The Red Sox agreed to trade veteran shortstop Marco Scutaro to the Colorado Rockies for starting pitcher Clay Mortenson early Saturday evening. While it may not seem much of a big trade on the surface, moving Scutaro off the roster does wonders for the Red Sox' payroll.
In October, Cherington agreed to pick up Scutaro's $6 million club option and allow him to be the club's starting shortstop for the 2012 season. We've heard all offseason about how much money the Red Sox don't have to spend on starting pitchers. With Scutaro's $6 million dollars off the books, they may have just gotten themselves into a veteran starting pitchers' price range; one Roy Oswalt.
Just a few minutes after the trade was completed, ESPN's Jerry Crasnick said a baseball source to him suggested that with Scutaro's contract off the books, the Red Sox are set to make an "aggressive bid" for the veteran free agent. Jon Paul Morosi confirms the Red Sox' interest as the most "serious" of any other team.
With limited suitors out there for Oswalt at this point, Ben Cherington may set himself up for another witty and crafty offseason move.
With the Red Sox now processing $6 million they won't have to pay Scutaro this season, they now will be able to make a one-year offer that Roy Oswalt, at this point couldn't refuse. His current asking price is a one year deal with a salary close to $8 million, something the Red Sox could very well pull off at this point in time.
Over his 11 year career in the majors, Oswalt has established himself as one of the better pitchers in baseball. During that span, Oswalt is a career 159-93 with a 3.21 ERA in over 2,000 innings pitched. He's also established himself as one of the games' best strikeout pitchers, with a 1,759 career K's and a career 7.3 SO/9 pitcher. Not to mention, he's a three time All-Star and is an experienced post season pitcher.
If signed, Oswalt would likely fit right behind Josh Beckett, Jon Lester and Clay Buchholz in the Red Sox' 2012 pitching rotation. An Oswalt addition would also allow the Sox to pace recently converted starter Daniel Bard during his transition in Spring Training. Low cost guys like Aaron Cook, Carlos Silva and Vicente Padilla could be used as insurance policies if Bard ultimately is a better fit in the bullpen.

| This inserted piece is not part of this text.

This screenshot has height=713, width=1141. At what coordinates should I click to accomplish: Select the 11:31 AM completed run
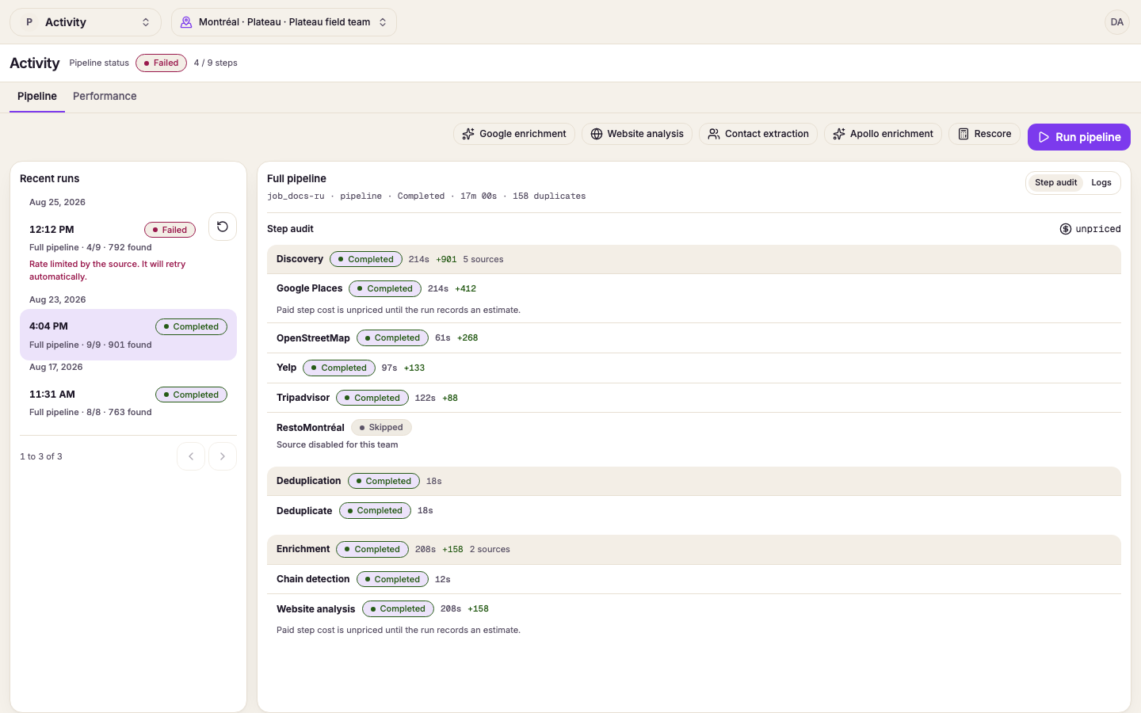click(128, 402)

If the Red Sox were able to sign a guy like Oswalt with a proven track record as a pitcher to one-year deal worth about $6-8 million with incentives, it would be an absolute bargain. If Cherington were able to pull this off, that'd be yet another very solid move executed by him to improve the team without breaking the bank or depleting the farm system.
With teams like the Yankees and Rangers already fortifying their rotations, the Red Sox appear to be the most interested in the 33-year old pitcher. Now that they have cleared the necessary cap space to sign him, an agreement between the Sox and Oswalt seems almost inevitable.